> Records provided
=== Begin Enclosure ===
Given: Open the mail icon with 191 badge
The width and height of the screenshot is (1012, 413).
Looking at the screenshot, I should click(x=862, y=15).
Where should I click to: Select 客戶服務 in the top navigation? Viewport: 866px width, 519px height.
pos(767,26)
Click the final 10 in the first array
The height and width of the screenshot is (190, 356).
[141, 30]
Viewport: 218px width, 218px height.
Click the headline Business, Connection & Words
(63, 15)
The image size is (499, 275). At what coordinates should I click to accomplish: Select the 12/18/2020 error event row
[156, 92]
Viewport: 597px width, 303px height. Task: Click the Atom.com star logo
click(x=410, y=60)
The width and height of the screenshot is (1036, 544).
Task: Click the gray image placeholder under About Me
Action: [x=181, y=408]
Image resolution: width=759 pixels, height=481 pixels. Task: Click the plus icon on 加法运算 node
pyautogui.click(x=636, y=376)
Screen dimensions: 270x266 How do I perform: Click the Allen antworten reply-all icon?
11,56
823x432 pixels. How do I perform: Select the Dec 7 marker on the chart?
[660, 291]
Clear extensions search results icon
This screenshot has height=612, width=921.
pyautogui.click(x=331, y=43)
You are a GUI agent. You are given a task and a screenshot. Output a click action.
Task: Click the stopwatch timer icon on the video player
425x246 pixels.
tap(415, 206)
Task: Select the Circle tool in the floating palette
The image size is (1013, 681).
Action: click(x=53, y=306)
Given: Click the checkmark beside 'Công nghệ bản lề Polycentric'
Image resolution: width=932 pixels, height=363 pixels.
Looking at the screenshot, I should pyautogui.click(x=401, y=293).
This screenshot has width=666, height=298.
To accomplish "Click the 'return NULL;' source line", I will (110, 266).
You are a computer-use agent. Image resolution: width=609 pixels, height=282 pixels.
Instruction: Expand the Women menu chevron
=== End Enclosure ===
> Assignment
Retype each entry exactly, leaving none of them out.

> Solution
Given: Open the mail icon with 191 badge
The width and height of the screenshot is (1012, 413).
Looking at the screenshot, I should click(x=862, y=15).
Where should I click to: Select 客戶服務 in the top navigation? Viewport: 866px width, 519px height.
pos(767,26)
Click the final 10 in the first array
The height and width of the screenshot is (190, 356).
[141, 30]
Viewport: 218px width, 218px height.
Click the headline Business, Connection & Words
(63, 15)
The image size is (499, 275). At what coordinates should I click to accomplish: Select the 12/18/2020 error event row
[156, 92]
Viewport: 597px width, 303px height. Task: Click the Atom.com star logo
click(x=410, y=60)
The width and height of the screenshot is (1036, 544).
Task: Click the gray image placeholder under About Me
Action: [x=181, y=408]
Image resolution: width=759 pixels, height=481 pixels. Task: Click the plus icon on 加法运算 node
pyautogui.click(x=636, y=376)
Screen dimensions: 270x266 How do I perform: Click the Allen antworten reply-all icon?
11,56
823x432 pixels. How do I perform: Select the Dec 7 marker on the chart?
[660, 291]
Clear extensions search results icon
This screenshot has height=612, width=921.
pyautogui.click(x=331, y=43)
You are a GUI agent. You are given a task and a screenshot. Output a click action.
Task: Click the stopwatch timer icon on the video player
425x246 pixels.
tap(415, 206)
Task: Select the Circle tool in the floating palette
The image size is (1013, 681).
Action: click(x=53, y=306)
Given: Click the checkmark beside 'Công nghệ bản lề Polycentric'
Image resolution: width=932 pixels, height=363 pixels.
Looking at the screenshot, I should pyautogui.click(x=401, y=293).
This screenshot has width=666, height=298.
To accomplish "Click the 'return NULL;' source line", I will (110, 266).
You are a computer-use agent. Image resolution: width=609 pixels, height=282 pixels.
Instruction: Expand the Women menu chevron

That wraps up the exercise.